Cauliflower Buffalo Wings
I recently became a member at GoodLife Fitness in Vancouver and I’m participating in their 3-month challenge. I’ve set some realistic goals for myself when it comes to fitness, and I’m excited to start hitting the gym again after a few months off. After doing the Couch 2 5k running program last year I have kept up with running and can still do a decent 5k but I’m going to try and work up to 10km by the time Summer rolls around. The treadmill and stairmaster are my best friends right now….to not only help me get my cardio in and work on my stamina, but prepare for some awesome summer hikes I plan on doing!
Obviously healthy eating plays a huge part in this as well and one of my favourite things to do is take something considered unhealthy and tweak it to make it more nutritious. It doesn’t have to be the perfect picture of health ALL the time, but little improvements can go a long way.

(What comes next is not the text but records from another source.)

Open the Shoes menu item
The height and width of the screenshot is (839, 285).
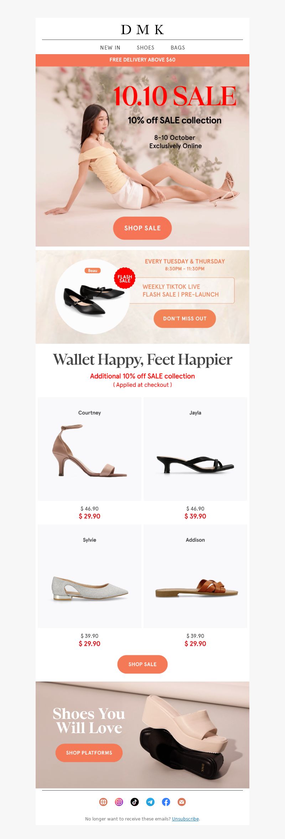click(146, 48)
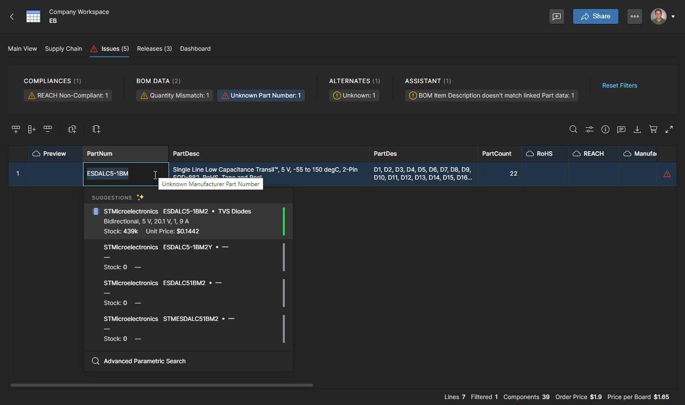Open the Releases (3) tab
Image resolution: width=685 pixels, height=405 pixels.
click(x=154, y=49)
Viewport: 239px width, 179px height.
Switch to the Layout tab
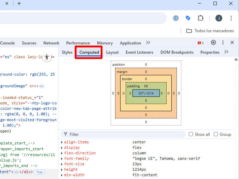point(112,52)
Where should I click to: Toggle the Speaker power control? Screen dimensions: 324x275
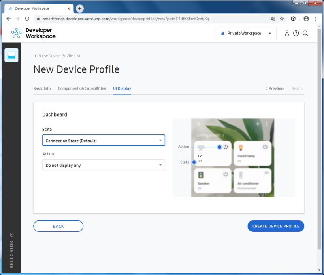click(225, 174)
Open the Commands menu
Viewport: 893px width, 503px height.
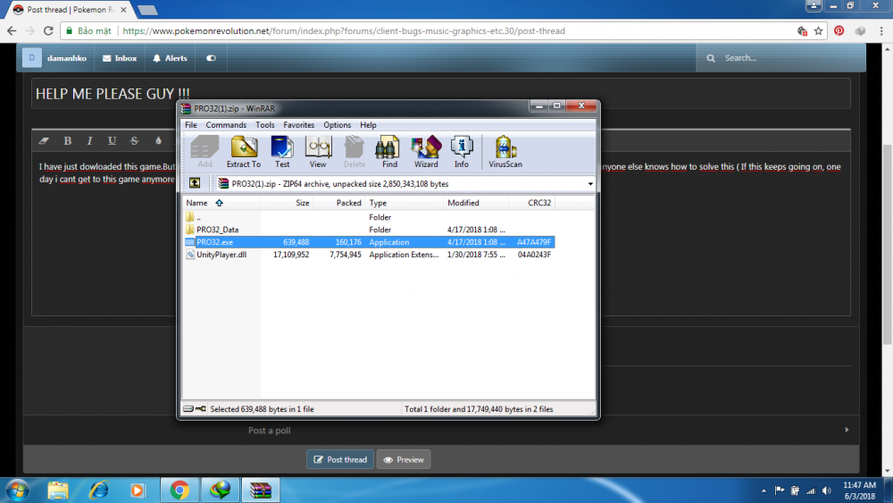(226, 125)
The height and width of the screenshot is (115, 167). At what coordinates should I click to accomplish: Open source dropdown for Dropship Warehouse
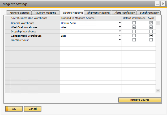click(120, 31)
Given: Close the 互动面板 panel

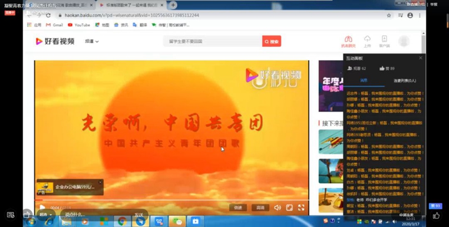Looking at the screenshot, I should [420, 58].
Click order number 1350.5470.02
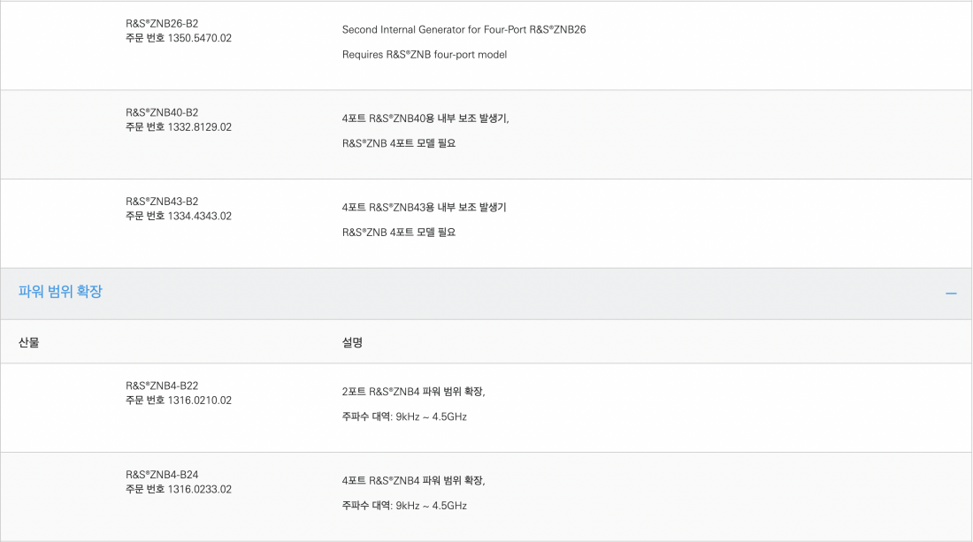 (178, 39)
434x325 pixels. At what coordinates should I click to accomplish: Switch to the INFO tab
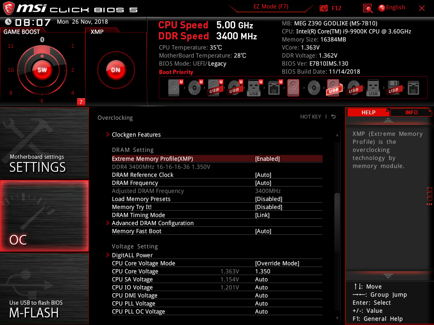(x=411, y=112)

Take these Cauliflower Buffalo Wings for example…buffalo sauce may not be the best thing for you in the world but this is the sneakiest way to eat a whole lot of cauliflower. Cauliflower is an important cruciferous vegetable to include in your diet, with loads of vitamin C in every serving! Cauliflower also offers antioxidant and anti-inflammatory properties and digestive and cardiovascular support- whaaaaaat! Substituting these bad boys for those quadruple cheese layered nachos at your Super Bowl party will go a long way!

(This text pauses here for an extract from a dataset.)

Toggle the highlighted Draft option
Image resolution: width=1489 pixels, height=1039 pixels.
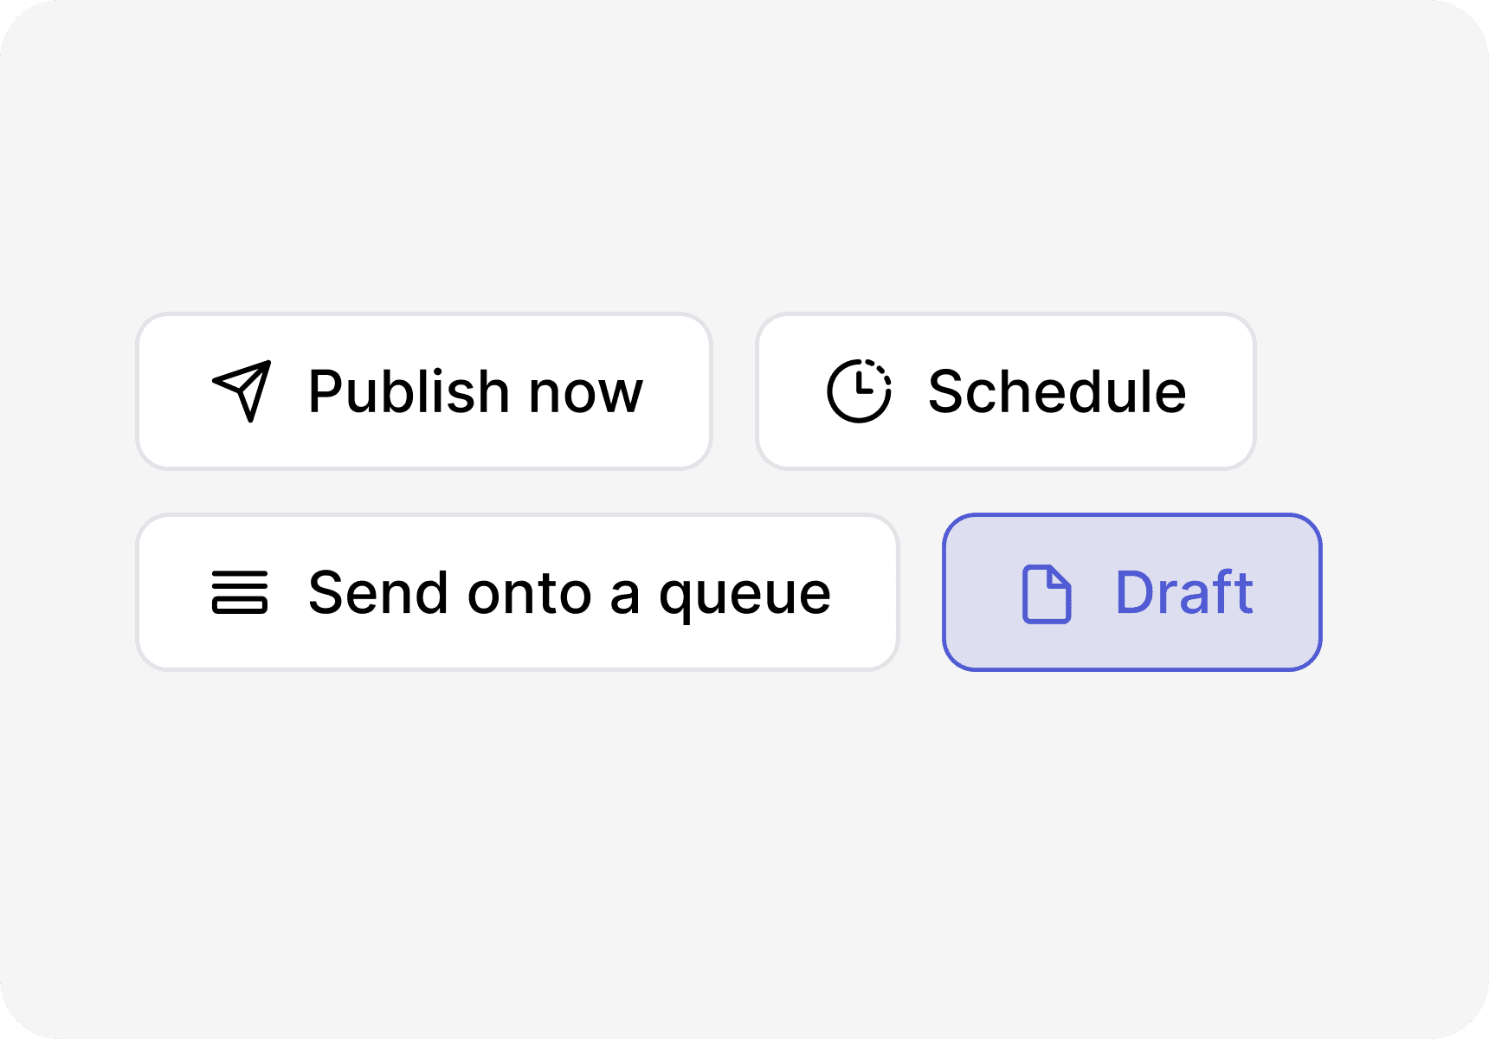(1132, 592)
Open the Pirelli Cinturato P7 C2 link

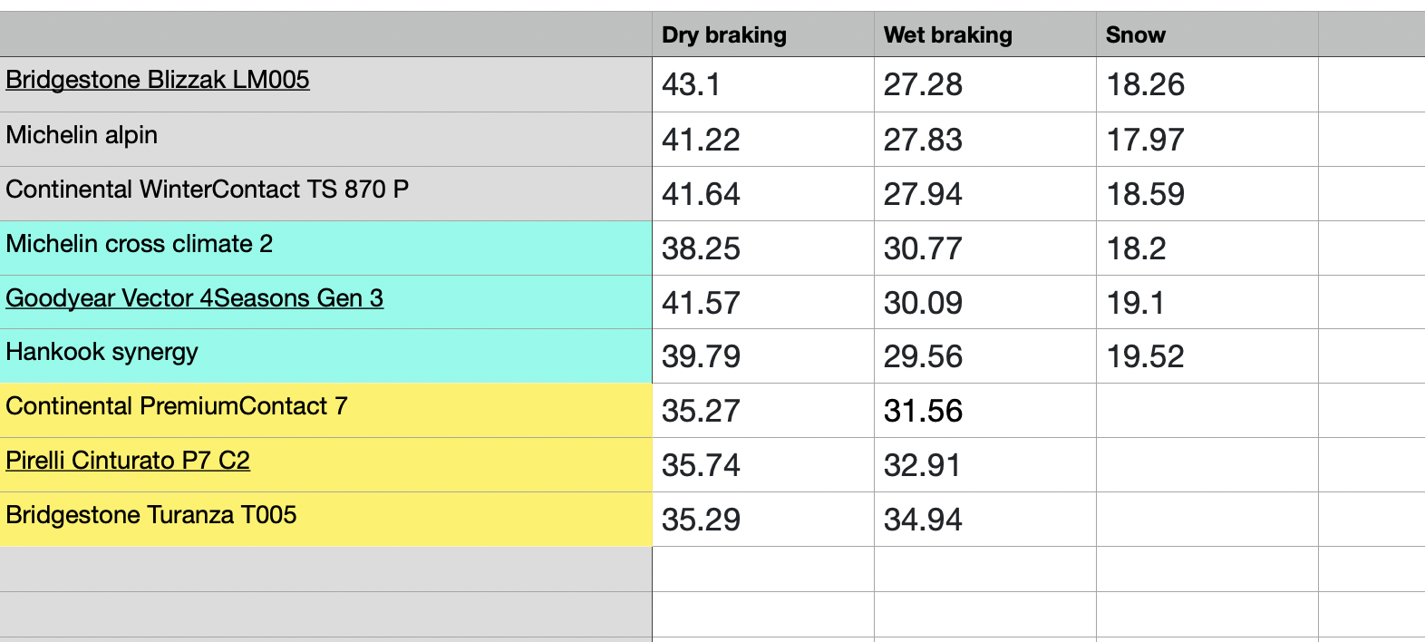tap(128, 461)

I know there was a while there where cauliflower was like the Rolls Royce of vegetables at $11.00 per head, but I just bought a huge one for $1.99 so it looks like things are back to normal and I can eat these ‘wings’ every day. I mean…..on to the recipe.
Buffalo Cauliflower Wings
- 1 head cauliflower
- 1/2 cup chickpea flour
- 3/4 cup water
- 1/2 tsp smoked paprika
- 1/2 tsp sea salt
- 1 tsp onion powder
- 1 tsp garlic powder
- 1/4 tsp black pepper
- 1 cup Frank’s hot sauce
- 2 Tbsp Earth Balance (or you could use ghee, not vegan though)
Preheat your oven to 425 degrees F
Cut the cauliflower into florets- think chicken wing size.

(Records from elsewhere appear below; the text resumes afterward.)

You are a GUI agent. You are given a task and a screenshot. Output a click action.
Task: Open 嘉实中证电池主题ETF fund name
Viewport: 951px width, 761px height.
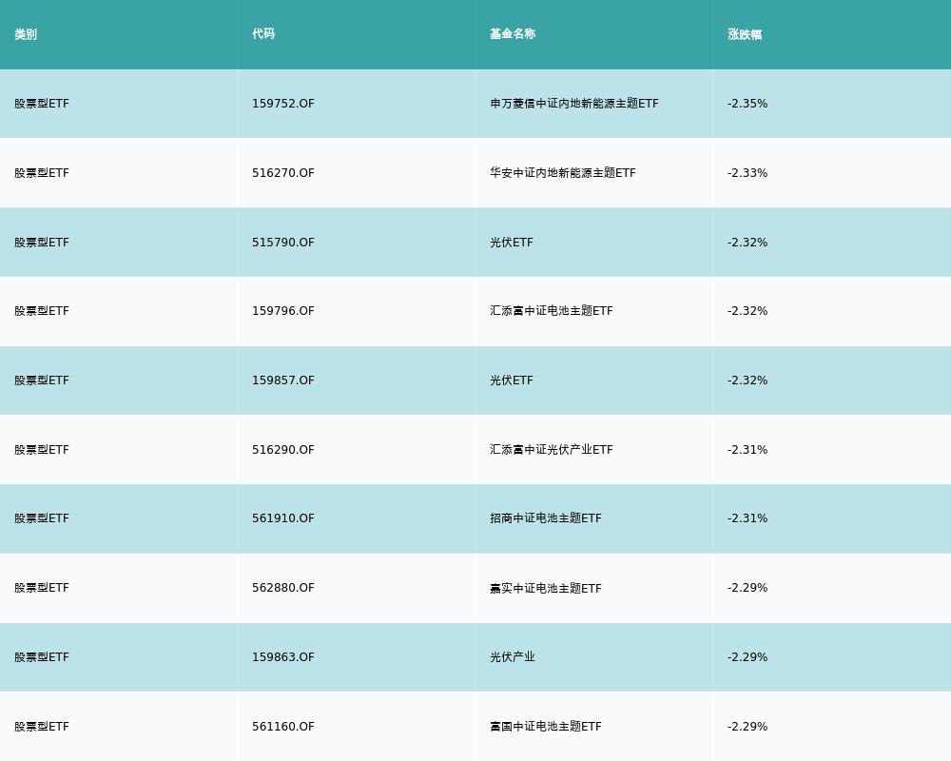[x=546, y=588]
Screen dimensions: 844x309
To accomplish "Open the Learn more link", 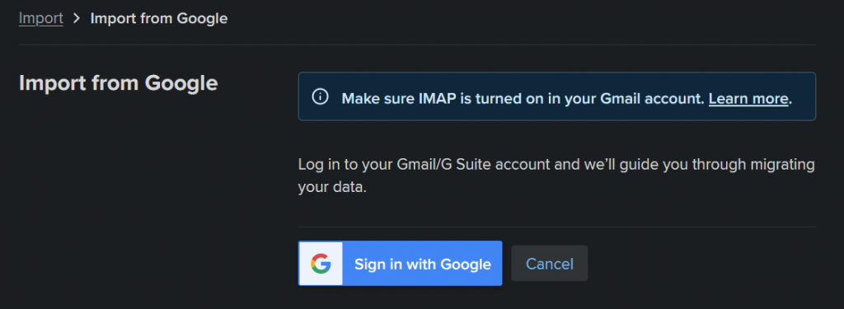I will coord(748,99).
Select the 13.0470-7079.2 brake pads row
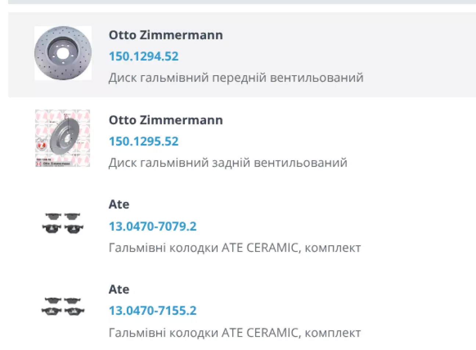 [242, 224]
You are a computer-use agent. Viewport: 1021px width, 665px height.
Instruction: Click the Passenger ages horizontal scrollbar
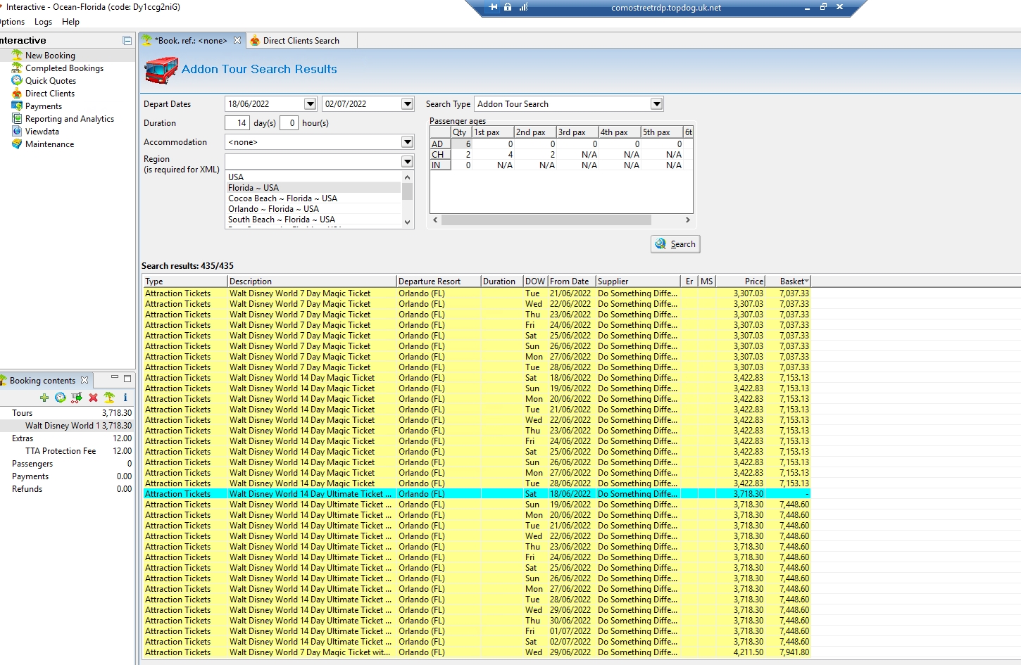(546, 220)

Whisk together the chickpea flour, water, smoked paprika, salt, onion powder, garlic powder, and black pepper.
Line a baking tray with parchment paper.
Dip each cauliflower floret into the flour mixture and then let the excess mix drip off. Place on the baking tray in a single layer.
Bake for 25 minutes, until golden.
As the cauliflower is baking, add the Earth Balance and Frank’s to a small saucepan and bring to a simmer. Remove from heat and set aside.
When the cauliflower is done, dip each floret into the Frank’s mixture and let the excess drip off. Again, place in a single layer on a parchment lined baking tray.
Bake for 30 more minutes.
Enjoy with a plant-based ranch dip or mayo.